Shapes Incompatible in Keras with CNN

I am implementing a network that takes a 2d image and outputs a 3D binary voxels for it.
I am using an autoencoder with LSTM module.
The current shape of images and voxels are as follows:
print(x_train.shape)
print(y_train.shape)
>>> (792, 127, 127, 3)
>>> (792, 32, 32, 32)
792 RGB images 127 x 127
792 corresponding voxels with 3D Binary Tensor (32 x 32 x 32)
Running the following encoder model:
from tensorflow.keras import Sequential
from tensorflow.keras.layers import Conv2D, LeakyReLU, MaxPooling2D, Dense, Flatten, Conv3D, MaxPool3D, GRU, Reshape, UpSampling3D
from tensorflow import keras
enc_filter = [96, 128, 256, 256, 256, 256]
fc_filters = [1024]
model = Sequential()
epochs = 5
batch_size = 24
input_shape=(127,127,3)
model.add(Conv2D(enc_filter[0], kernel_size=(7, 7), strides=(1,1),activation='relu',input_shape=input_shape))

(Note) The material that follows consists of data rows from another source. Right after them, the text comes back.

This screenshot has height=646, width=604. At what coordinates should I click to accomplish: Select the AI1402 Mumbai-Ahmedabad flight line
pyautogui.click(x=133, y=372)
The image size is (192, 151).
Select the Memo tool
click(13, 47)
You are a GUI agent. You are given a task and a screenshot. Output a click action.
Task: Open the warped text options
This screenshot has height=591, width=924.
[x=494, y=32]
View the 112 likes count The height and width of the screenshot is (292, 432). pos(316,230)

model.add(MaxPooling2D(pool_size=(2, 2)))
model.add(LeakyReLU(alpha=0.1))
model.add(Flatten())
model.add(Dense(1024, activation='relu'))

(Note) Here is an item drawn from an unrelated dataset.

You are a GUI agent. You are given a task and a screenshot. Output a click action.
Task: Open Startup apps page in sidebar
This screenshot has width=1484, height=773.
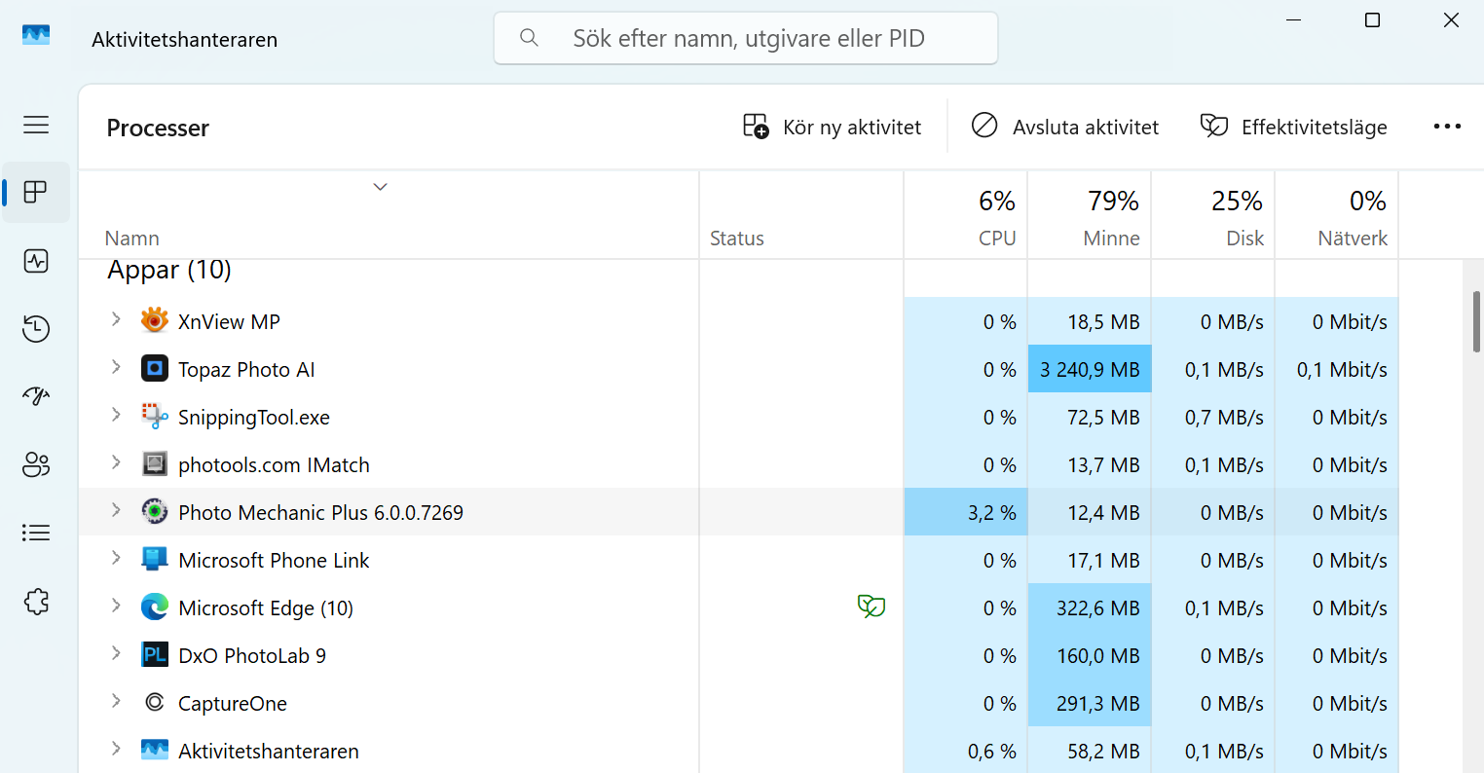tap(36, 396)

model.compile(loss=keras.losses.categorical_crossentropy,
optimizer=keras.optimizers.SGD(lr=0.01),
metrics=['accuracy'])
model.fit(x_train, y_train,
batch_size=batch_size,
epochs=epochs)
yields the following:
ValueError: Shapes (24, 32, 32, 32) and (24, 1024) are incompatible
Can someone address why the shapes are incompatible? I tried removing layers and test others but all yields compatibility issues.
Your model has a dense layer with 1024 output, but you are passing 32,32,32 shaped array.
You need to reshape your model output so that it has proper shape.
This is a dummy model, you need to change the parameters to find the suitable architecture.
from tensorflow.keras import Sequential
from tensorflow.keras.layers import Conv2D, LeakyReLU, MaxPooling2D, Dense, Flatten, Conv3D, MaxPool3D, GRU, Reshape, UpSampling3D
from tensorflow import keras
import numpy as np
# dummy data
x_train = np.random.randn(792, 127, 127, 3)
y_train = np.random.randn(792, 32, 32, 32)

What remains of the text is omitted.